▶ Text
◇ ◇ ◇

Insider buying can offer clues in relation to a stock’s future trajectory. Insiders sell company stock for many reasons. But they only buy stock for one reason – they expect it to go up.
In this report, we are going to highlight some interesting insider buying at Wickes Group PLC. Wickes is a UK home improvement retailer that has over 200 stores across the country. Digitally-led, it operates a low cost, efficient, integrated business model. The company is listed on the London Stock Exchange and currently has a market capitalization of £656 million.
Wickes: Insider Buying
Our insider transaction data shows that earlier this month, Wickes’ Chairman Christopher Rogers purchased WIX stock twice. On 17 May, he bought 8,259 shares at a price of £2.50 per share. Then, on 18 May, he added another 31,741 shares at a price of £2.50 per share. In total, the Chairman spent around £100,000 on the stock.
Mr. Rogers has considerable industry experience. Previously, he served as a Non-Executive Director of UK home improvement retailer Travis Perkins from 2013 before stepping down following the demerger of Wickes earlier this year. Meanwhile, during his executive career, he held a number of senior roles at public companies, including senior finance roles at Kingfisher plc – which owns UK home improvement retailers B&Q and Screwfix. Given this experience, he is likely to have a good read on the industry, and Wickes’ prospects.

◇ ◇ ◇

▶ Information shown
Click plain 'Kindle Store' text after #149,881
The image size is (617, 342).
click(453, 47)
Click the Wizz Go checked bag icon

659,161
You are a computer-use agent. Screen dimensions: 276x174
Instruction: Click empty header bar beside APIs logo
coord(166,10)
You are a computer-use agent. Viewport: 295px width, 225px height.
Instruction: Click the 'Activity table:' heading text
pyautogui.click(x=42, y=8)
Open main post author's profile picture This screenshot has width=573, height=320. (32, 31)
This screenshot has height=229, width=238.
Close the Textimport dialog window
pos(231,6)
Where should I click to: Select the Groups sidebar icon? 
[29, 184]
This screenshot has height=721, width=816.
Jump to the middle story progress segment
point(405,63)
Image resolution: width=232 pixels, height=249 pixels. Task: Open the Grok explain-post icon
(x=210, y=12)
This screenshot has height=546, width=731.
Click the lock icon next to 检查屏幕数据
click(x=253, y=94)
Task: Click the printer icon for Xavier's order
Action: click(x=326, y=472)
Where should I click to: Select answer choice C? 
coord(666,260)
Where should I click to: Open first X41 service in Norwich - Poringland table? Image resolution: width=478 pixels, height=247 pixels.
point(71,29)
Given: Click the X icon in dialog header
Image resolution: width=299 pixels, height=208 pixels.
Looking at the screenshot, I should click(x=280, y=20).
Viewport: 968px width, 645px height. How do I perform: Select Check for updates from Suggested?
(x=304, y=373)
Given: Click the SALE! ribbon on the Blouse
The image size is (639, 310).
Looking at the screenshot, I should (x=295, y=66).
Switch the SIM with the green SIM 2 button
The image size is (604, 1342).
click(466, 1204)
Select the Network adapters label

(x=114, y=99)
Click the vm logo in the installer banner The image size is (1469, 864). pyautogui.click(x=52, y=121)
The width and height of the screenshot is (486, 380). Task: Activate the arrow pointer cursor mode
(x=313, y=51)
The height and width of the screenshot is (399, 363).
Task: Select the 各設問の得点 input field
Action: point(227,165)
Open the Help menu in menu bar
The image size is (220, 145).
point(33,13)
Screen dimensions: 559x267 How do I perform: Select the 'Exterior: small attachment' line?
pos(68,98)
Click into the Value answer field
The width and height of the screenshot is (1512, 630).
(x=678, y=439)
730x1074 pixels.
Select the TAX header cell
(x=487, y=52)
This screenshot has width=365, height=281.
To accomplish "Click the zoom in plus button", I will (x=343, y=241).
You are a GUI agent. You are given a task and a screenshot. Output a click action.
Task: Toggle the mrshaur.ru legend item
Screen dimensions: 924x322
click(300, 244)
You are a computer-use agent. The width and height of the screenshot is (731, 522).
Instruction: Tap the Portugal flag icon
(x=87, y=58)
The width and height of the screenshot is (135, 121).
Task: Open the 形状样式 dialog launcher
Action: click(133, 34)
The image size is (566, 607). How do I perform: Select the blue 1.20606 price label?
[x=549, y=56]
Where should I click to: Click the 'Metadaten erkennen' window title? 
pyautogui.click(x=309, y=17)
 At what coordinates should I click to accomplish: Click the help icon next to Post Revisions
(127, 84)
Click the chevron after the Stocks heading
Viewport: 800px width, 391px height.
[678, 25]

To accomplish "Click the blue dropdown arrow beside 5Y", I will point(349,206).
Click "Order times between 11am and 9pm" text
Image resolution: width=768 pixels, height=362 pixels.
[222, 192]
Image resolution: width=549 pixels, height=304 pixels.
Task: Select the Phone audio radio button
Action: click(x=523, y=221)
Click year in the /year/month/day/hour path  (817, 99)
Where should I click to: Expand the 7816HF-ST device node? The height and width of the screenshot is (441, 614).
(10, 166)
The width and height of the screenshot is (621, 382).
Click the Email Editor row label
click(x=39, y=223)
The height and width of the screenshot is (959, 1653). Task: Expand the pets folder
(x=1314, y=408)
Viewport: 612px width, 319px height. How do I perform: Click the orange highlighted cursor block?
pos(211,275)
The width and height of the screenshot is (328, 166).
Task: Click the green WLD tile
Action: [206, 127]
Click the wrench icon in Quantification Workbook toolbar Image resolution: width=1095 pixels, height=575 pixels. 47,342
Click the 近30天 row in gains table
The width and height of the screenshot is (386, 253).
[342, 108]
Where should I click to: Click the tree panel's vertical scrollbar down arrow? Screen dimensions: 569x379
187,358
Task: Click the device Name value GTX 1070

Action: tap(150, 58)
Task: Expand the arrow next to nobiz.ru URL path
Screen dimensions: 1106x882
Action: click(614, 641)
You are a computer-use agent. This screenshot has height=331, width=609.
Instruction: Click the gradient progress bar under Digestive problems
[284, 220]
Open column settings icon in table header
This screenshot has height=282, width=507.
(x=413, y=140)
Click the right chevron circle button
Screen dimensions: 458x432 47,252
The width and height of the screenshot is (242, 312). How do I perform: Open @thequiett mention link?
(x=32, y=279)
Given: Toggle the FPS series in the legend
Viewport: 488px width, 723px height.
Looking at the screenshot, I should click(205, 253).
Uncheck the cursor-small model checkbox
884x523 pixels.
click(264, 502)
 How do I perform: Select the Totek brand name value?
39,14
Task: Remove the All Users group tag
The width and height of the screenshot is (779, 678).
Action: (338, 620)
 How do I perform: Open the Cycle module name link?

◇ ◇ ◇

Please explain why the report on insider buying at Wickes says that Chairman Christopher Rogers is likely to have a good read on the industry and on Wickes' prospects. Answer in one to three sentences.

▶ Response to this exercise
The report credits this to his considerable industry experience. He served as a Non-Executive Director of the UK home improvement retailer Travis Perkins from 2013 until he stepped down after the Wickes demerger. He also held senior roles at public companies, including senior finance roles at Kingfisher plc, which owns B&Q and Screwfix.